«Die digitale Transformation soll in unsere DNA übergehen»

19. Juni 2019
2/2019
Im Zentrum der digitalen Transformation soll der Mensch stehen. Am Kickoff-Workshop der strategischen Initiative ZHAW digital brachten deshalb Mitarbeitende ihre persönlichen Vorstellungen zur digitalen Transformation an der ZHAW ein. Innert weniger Minuten war die schwarze Wand vollgeklebt mit farbigen Zetteln, 50 mutige Teilnehmerinnen und Teilnehmer buhlten um die Gunst der Kolleginnen und Kollegen und am Ende hinterliess ein lauter Knall einen bleibenden Eindruck: Am Kickoff-Workshop zur strategischen Initiative ZHAW digital sprudelten die Ideen nur so. Rund 200 Mitarbeitende diskutierten lebhaft in urban-konstruktivem Ambiente am Departement Architektur, Gestaltung und Bauingenieurwesen in Winterthur. Alles drehte sich um die Frage, wie sich die Hochschule in der digitalen Transformation gut positionieren kann.

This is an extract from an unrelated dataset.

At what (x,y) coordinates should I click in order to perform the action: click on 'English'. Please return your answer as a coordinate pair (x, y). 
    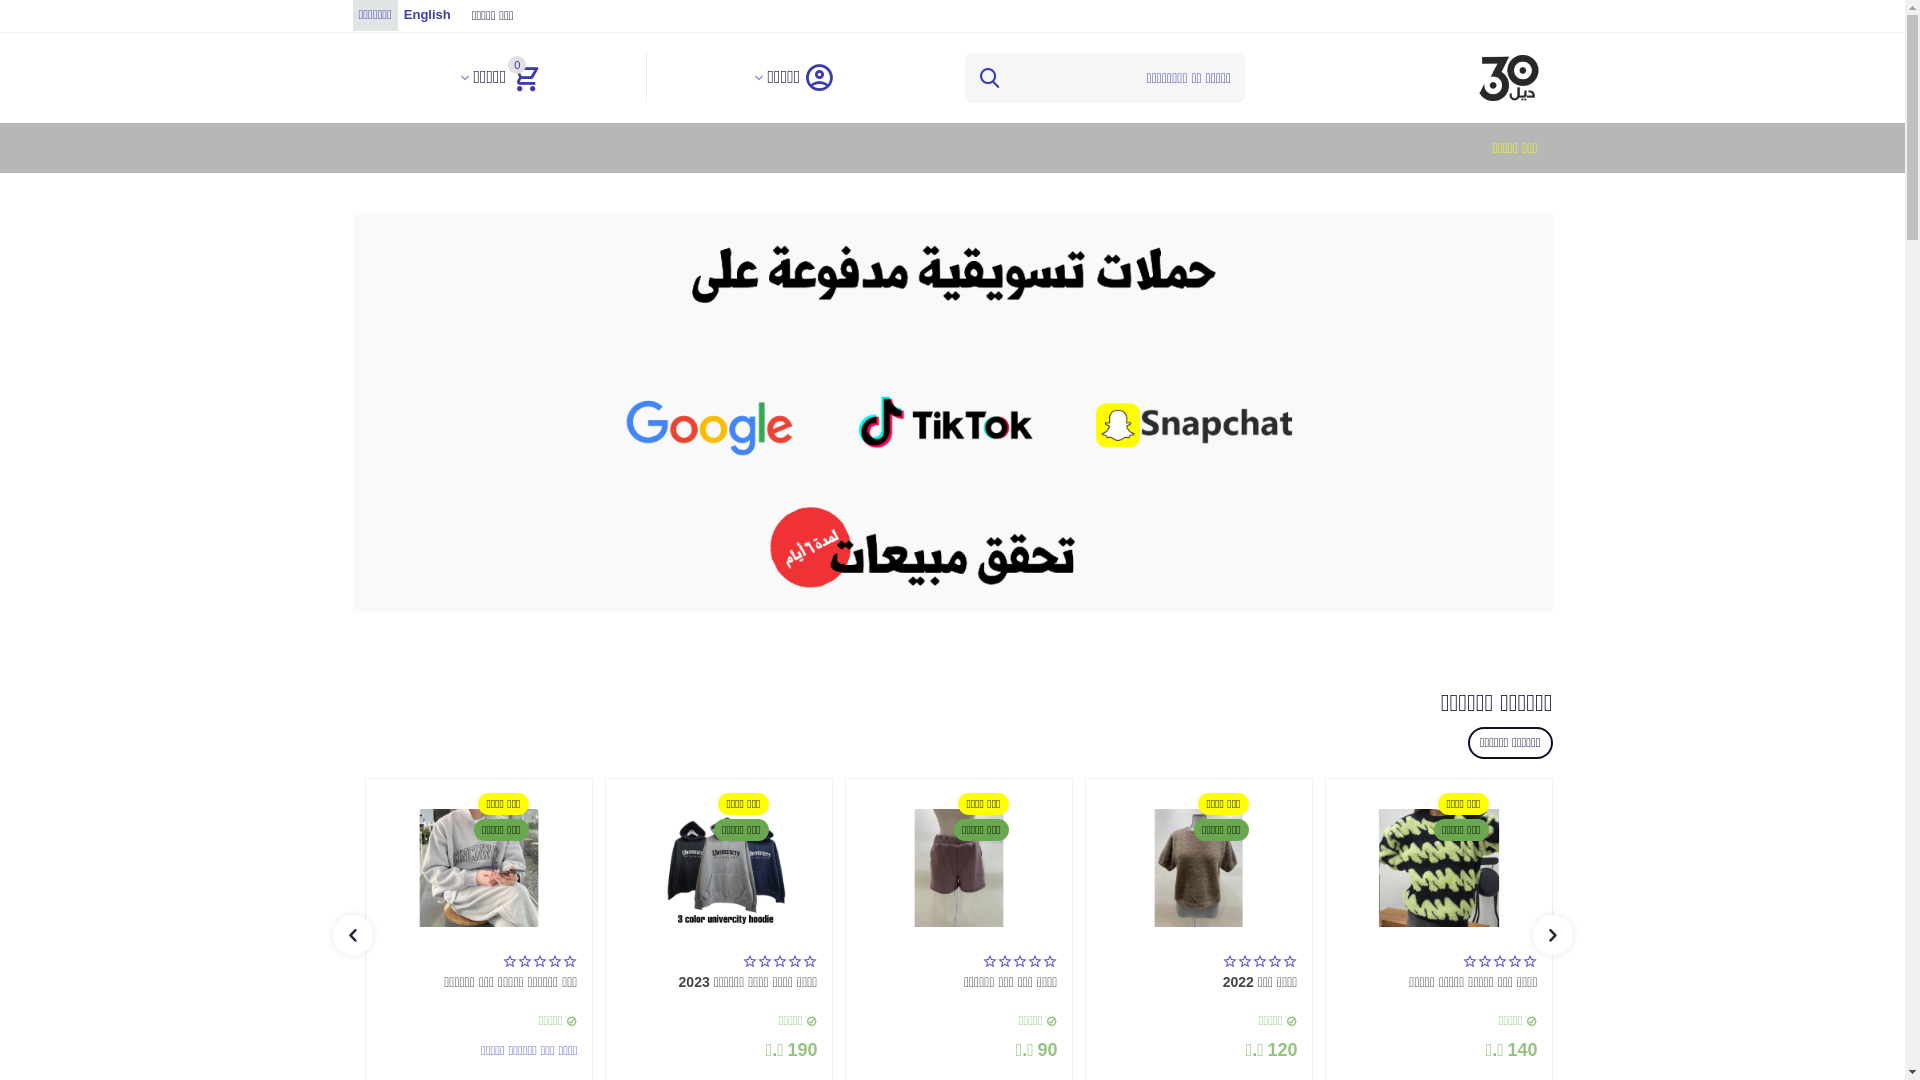
    Looking at the image, I should click on (426, 15).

«Wir wollen das Thema Bottom-up angehen, im Sinne einer Grassroots-Bewegung», erklärte Daniel Baumann, Co-Leitung und Managing Director der strategischen Initiative. Sein Pendant, Scientific Director Thilo Stadelmann, ergänzte: «Die digitale Transformation soll in unsere DNA übergehen.» Zwar gibt es schon heute an der ZHAW zahlreiche Projekte und Experten im Bereich Digitalisierung. Stichworte reichen hier von E-Learning-Angeboten über Open Access Transformation bis hin zu Virtual Reality, Chatbots und Campus Apps. Doch nun wolle man die Chancen gemeinsam noch besser nutzen.
Rektor Jean-Marc Piveteau betonte: «Das Bildungssystem sowie die Forschung werden sich innert weniger Jahre massiv verändern.» Es gelte, Kompetenzen zu verbinden und transdisziplinäre Ansätze zu stärken.
Nach einem ersten allgemeinen Brainstorming zur Digitalisierung an der ZHAW, hatten 50 mutige Anwesende je 30 Sekunden Zeit, ihre Vorschläge vor dem Plenum zu pitchen. Danach setzten sich alle im Rahmen eines sogenannten Open Space in wechselnden Gruppenbesetzungen mit diesen Ideen intensiver auseinander und bewerteten sie abschliessend.
Zu den Vorschlägen mit den meisten Punkten gehörten eine attraktive und barrierefreie Gestaltung der E-Learning-Plattform Moodle und ein Studierenden-Portal. Ebenso fanden der Vorschlag eines «Hype-and-Trend-Labs» grossen Anklang, in dem neue Technologien erlebbar gemacht werden, ein Talent Pool für lebenslanges Lernen, eine Online-Studienberatung sowie ein Netzwerk zur Verbesserung digitaler Skills. Die Top Five der eingegangenen Vorschläge sollen neben weiteren strategischen Projekten umgesetzt werden.
Der Startschuss für die geplanten Massnahmen erfolgte gleich nach der gut dreistündigen Veranstaltung auf künstlerische Art: Das Performance-Duo ChrisPierre Labüsch liess eine 50 Kilogramm schwere Kugel mit einem Katapult auf eine Metalltafel mit dem ZHAW-Logo knallen. Der entstandene tiefe «Eindruck» ist sinnbildlich für den Impact, den die Initiative haben soll.
Auftakt mit Knalleffekt: (v. l.) Peter Büschlen vom Künstlerduo Chris ­Pierre Labüsch, Rektor Jean-Marc Piveteau und die Co-Leiter der Initiative ZHAW digital Thilo Stadelmann und Daniel Baumann.